The basic premise: An alien culture that cannot hear sound comes to Earth and inserts a bio-chip into the brain of a composer to funnel the experience of music to their society for the first time -- but the fellow they pick is a hack writer of B movie scores, and the aliens hunger for a richer experience than his talent can deliver. Then the bio-chip begins to push and inspire him to new heights of creativity, but it also begins to scorch his mind.
"He's making this fantastic music, but the rub is he's burning his brain out," Hackett said. "In many ways it really is my father's story. He couldn't not write -- he had these experiences he had to write about -- but it was all at a tremendous cost to him. So the fictional story and his own dovetail beautifully."
That would hint at a movie that chronicles a writer's life by blurring the lines between his real world and the one he created on the page, à la "Naked Lunch" or "American Splendor" (which also starred Giamatti). The "Naked Lunch" comparison seems especially relevant; like William S. Burroughs, Dick also lived an unhinged life. Paranoia, drug binges and fractured relationships are at the heart of the story, and Hackett admits having deep reservations about seeing it play out on a screen.
"But I think this movie is going to be made, it's inevitable, so I think the family should be part of it. I think it's better to be in the room definitely," Hackett said. "I think I've come to the point where I think it's a positive if we can play a role and have some influence and keep it sensitive and make sure it has a heart and not just focused on the sensational."
Her half-sister, Leslie, echoed that: "In a way, we feel we have to do it, because someone is going to make a film to fill that void."
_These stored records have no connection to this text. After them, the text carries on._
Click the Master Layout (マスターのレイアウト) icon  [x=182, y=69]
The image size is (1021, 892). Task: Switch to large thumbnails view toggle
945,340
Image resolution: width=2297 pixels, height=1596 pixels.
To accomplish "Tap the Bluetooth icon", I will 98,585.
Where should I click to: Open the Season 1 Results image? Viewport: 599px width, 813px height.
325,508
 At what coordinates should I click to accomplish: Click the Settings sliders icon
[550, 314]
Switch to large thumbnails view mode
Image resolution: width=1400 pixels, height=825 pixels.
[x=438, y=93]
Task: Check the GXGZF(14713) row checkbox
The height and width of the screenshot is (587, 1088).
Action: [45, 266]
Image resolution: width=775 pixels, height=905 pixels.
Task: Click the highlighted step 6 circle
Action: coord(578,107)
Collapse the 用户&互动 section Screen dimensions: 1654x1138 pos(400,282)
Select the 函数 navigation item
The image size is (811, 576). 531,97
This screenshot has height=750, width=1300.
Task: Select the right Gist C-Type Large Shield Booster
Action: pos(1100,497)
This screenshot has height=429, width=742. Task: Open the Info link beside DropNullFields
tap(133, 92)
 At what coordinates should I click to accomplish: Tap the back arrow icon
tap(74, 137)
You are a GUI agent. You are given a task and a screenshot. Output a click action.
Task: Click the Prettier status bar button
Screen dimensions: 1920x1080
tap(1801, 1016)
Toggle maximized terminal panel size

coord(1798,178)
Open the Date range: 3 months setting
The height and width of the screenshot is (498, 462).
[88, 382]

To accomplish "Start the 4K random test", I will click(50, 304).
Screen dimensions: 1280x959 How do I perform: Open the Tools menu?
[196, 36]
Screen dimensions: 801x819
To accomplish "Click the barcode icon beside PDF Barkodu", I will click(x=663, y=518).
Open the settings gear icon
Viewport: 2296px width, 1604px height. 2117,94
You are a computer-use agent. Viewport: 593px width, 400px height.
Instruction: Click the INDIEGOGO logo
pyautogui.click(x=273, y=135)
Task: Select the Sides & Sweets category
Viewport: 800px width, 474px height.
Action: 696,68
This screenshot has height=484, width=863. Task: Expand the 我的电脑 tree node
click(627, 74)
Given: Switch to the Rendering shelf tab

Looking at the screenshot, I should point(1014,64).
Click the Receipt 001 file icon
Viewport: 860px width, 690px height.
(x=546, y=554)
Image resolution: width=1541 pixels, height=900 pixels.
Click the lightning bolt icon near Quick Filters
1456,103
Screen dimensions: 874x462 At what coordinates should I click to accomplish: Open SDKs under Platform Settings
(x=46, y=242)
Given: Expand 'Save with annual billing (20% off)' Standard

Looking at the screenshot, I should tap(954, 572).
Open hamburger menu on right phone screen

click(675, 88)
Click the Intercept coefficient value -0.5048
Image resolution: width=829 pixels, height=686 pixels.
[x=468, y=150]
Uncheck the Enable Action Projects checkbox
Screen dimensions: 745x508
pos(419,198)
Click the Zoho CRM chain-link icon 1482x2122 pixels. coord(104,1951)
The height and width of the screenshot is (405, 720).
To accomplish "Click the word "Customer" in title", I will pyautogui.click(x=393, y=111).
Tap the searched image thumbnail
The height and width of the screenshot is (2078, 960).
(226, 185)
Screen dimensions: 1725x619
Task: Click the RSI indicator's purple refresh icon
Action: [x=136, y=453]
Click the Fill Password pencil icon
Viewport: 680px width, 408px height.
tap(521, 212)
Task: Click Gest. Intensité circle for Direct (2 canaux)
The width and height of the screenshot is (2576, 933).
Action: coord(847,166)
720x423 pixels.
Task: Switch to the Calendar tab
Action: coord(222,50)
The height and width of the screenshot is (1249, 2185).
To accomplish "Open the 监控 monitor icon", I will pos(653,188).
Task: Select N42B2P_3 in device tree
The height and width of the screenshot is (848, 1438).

Dick was married five times before his death at age 53 in Orange County. He had three children, each by a different wife. Isa, which is short for Isolde, was the second of the children, and her mother, Nancy Hackett, divorced the author in 1972 after six difficult years. The girl kept in touch with her father through letters and occasional visits, and she said she intuitively understood how to navigate around his anxieties, such as his intense discomfort in crowds and extended social interactions.